But it was somewhat surprising to see how little attention Iraqi news channels gave to the Palestinians’ plight. The crawlers scrolling at the bottom of the screen gave regular updates on Palestinian casualties. But the big news by far is the visit of Iranian President Mahmoud Ahmadinejad to Iraq.
Some in The Times’ Baghdad Bureau sardonically suggested to me that after five years of violence in Iraq, they are unmoved by the suffering of the Palestinians.

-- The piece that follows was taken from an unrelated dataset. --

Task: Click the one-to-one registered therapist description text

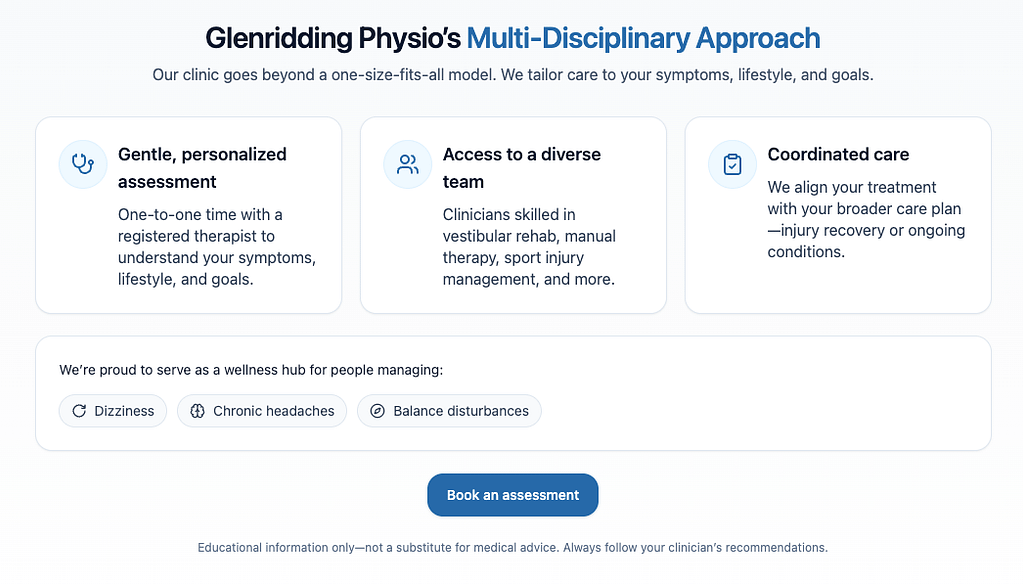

Our own Richard Boudreaux, bureau chief in Jersusalem and former boss of our Baghdad office, described the scale of the Israeli offensive in Sunday’s Times:
Hundreds of Israeli armored and infantry soldiers crossed into northern Gaza before dawn Saturday, advanced several miles on militant strongholds in Beit Hanoun and Jabaliya, and dug in for what was expected to be several days of fighting. They targeted sites they said were rocket factories and bunkers manned by launch crews. An airstrike destroyed a truck carrying 160 rockets, the army said. After dark, Israeli warplanes killed seven members of the Hamas-led police force in southern Gaza, two in a car in Khan Yunis and five in a mosque being used at night as a police barracks in Rafah. Three missiles fired from the air early today destroyed the Gaza City building housing Hamas leader Ismail Haniyeh’s offices, which were vacant at the time.
Ashraf Khalil, a former Baghdad staffer (and fellow Chicagoan) who is the latest addition to the Jerusalem Bureau, also reported about a new controversy that erupted after an Israeli official warned Gazans in the harshest of terms:
By allowing constant rocket barrages from Gaza on nearby Israeli cities, the Palestinians, [Israeli Deputy Defense Minister Matan] Vilnai said, were ‘bringing upon themselves a greater shoah because we will use all our strength in every way we deem appropriate, whether in airstrikes or on the ground.’
Shoah is often translated as Holocaust, but can also mean disaster.
The Times’ Op-Ed section includes a provocative piece by Yossi Klein Halevi describing Israeli’s growing lack of compassion for the plight of Palestinians.
...today the guilty Israeli has become nearly extinct. Just as we came to realize during the first intifada that the occupation was untenable, so we have now come to realize that peace is impossible with Palestinian leaders for whom reconciliation is a one-way process.